- **WHAT TO PRODUCE**
Every record should be restated exactly, with no images included.

[AVAILABLE DATA Boundary: Start]

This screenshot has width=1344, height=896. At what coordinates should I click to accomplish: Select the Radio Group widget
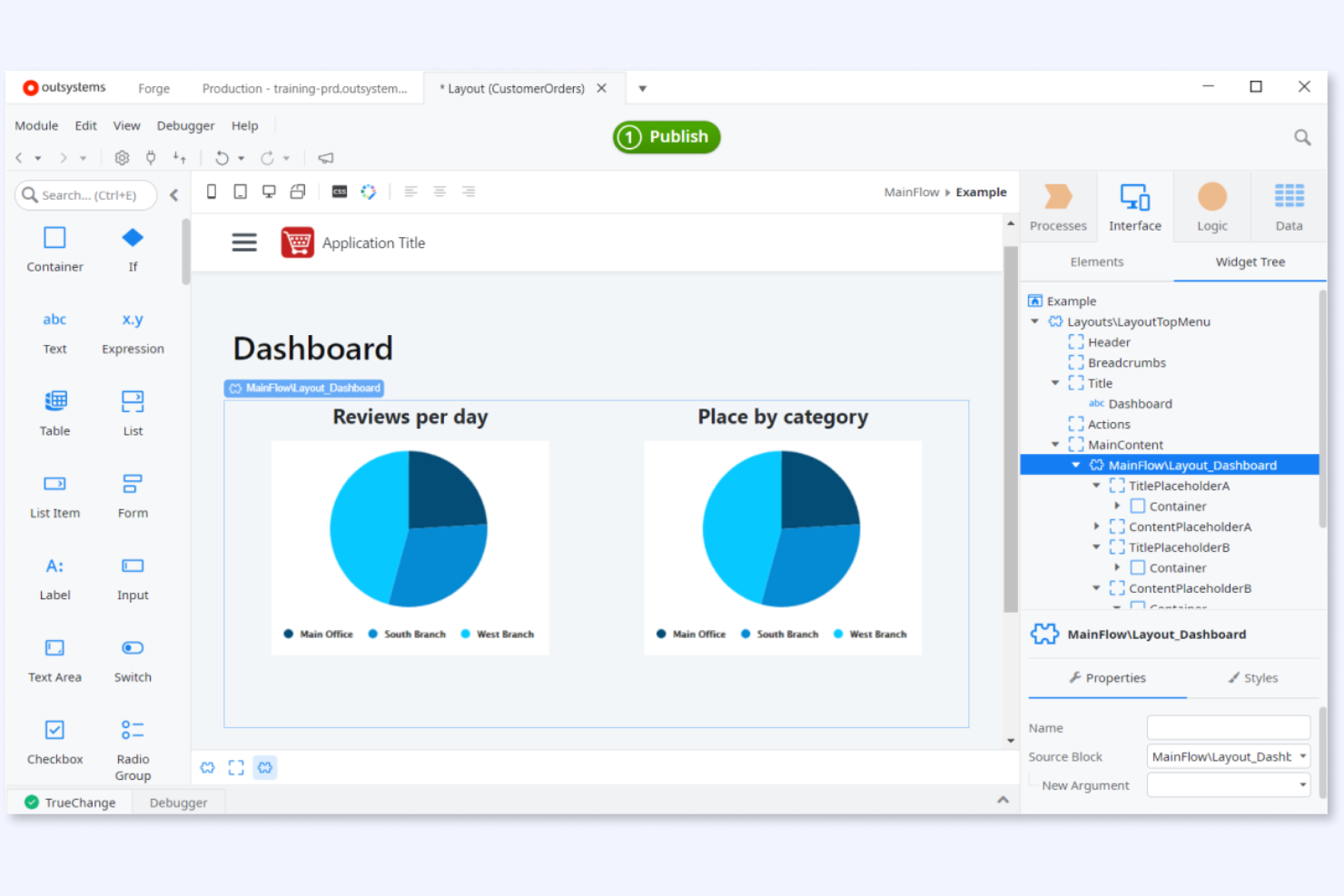(x=133, y=744)
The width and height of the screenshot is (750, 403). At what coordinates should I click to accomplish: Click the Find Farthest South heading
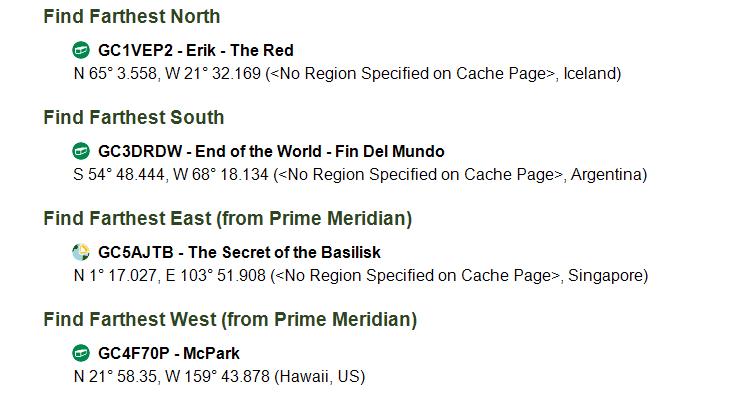(133, 117)
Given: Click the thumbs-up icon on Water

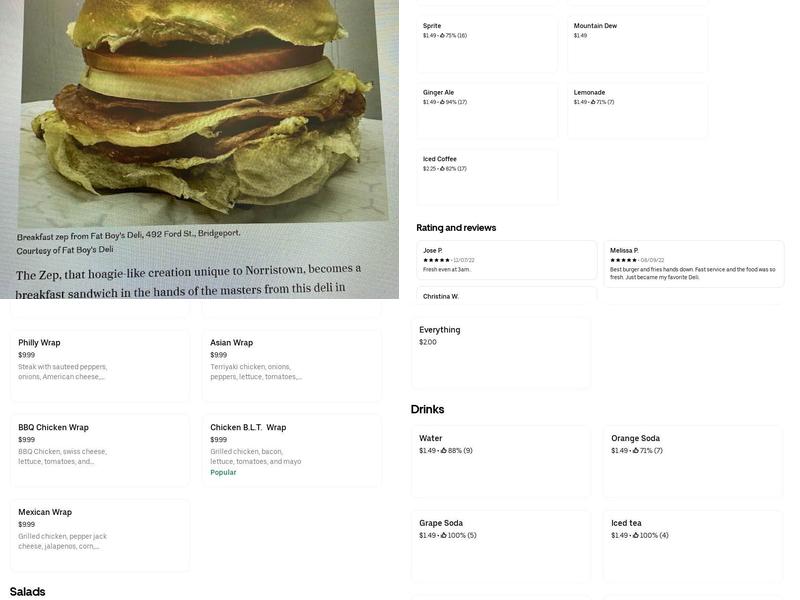Looking at the screenshot, I should tap(443, 451).
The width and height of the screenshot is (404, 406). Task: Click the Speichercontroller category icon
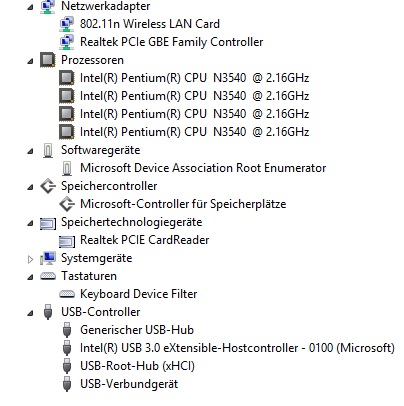(x=48, y=186)
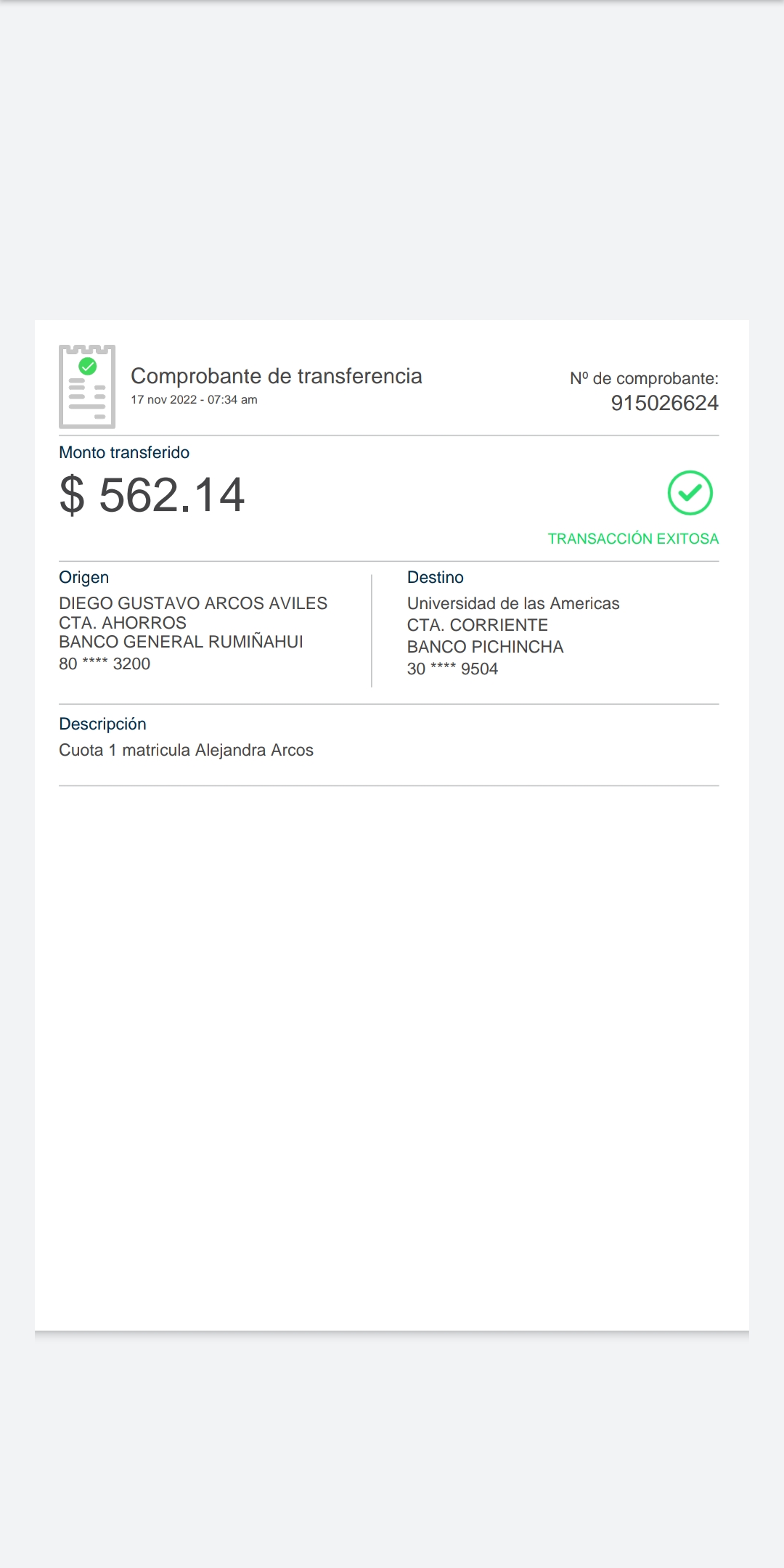Click the green success checkmark circle
This screenshot has width=784, height=1568.
click(x=690, y=493)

[AVAILABLE DATA Boundary: End]

- **EXERCISE RESULT**
This screenshot has width=1344, height=896. At what coordinates should I click to accomplish: Select the Radio Group widget
(x=133, y=744)
The width and height of the screenshot is (750, 403). At what coordinates should I click to accomplish: Click the Find Farthest South heading
(133, 117)
Given: Click the thumbs-up icon on Water

Looking at the screenshot, I should tap(443, 451).
The width and height of the screenshot is (404, 406). Task: Click the Speichercontroller category icon
(x=48, y=186)
Click the green success checkmark circle
This screenshot has width=784, height=1568.
click(x=690, y=493)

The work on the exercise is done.